* _Source information_:
# # # # # # #
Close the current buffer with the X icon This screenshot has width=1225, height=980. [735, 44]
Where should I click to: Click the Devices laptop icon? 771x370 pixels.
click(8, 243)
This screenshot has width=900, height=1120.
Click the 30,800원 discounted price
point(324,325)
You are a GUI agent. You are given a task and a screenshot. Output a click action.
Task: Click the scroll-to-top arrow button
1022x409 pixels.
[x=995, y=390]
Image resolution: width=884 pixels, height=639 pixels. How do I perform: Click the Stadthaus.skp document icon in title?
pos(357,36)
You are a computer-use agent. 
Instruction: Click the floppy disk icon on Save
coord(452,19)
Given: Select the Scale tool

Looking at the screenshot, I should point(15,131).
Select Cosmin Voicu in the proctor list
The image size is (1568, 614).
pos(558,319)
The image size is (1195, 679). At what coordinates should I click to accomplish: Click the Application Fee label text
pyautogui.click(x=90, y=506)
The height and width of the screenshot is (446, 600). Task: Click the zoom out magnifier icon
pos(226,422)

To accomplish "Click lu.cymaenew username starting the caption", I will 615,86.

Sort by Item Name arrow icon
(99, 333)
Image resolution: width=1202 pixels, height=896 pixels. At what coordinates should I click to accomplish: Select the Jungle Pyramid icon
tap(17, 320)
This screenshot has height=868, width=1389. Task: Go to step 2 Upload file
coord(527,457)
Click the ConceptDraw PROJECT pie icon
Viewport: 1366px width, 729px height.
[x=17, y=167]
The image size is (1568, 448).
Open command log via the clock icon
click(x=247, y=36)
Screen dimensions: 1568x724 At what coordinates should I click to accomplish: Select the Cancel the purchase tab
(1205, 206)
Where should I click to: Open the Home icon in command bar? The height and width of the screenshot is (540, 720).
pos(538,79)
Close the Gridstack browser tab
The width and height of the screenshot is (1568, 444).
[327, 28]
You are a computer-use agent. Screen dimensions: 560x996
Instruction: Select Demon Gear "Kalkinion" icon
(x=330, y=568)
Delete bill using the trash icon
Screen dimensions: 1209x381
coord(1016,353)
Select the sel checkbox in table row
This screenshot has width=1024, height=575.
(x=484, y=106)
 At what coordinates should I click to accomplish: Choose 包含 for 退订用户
# # # # # # #
Tell how many lines in the entries contain the string "computer". Give the number and nothing more.

* _Response box_:
2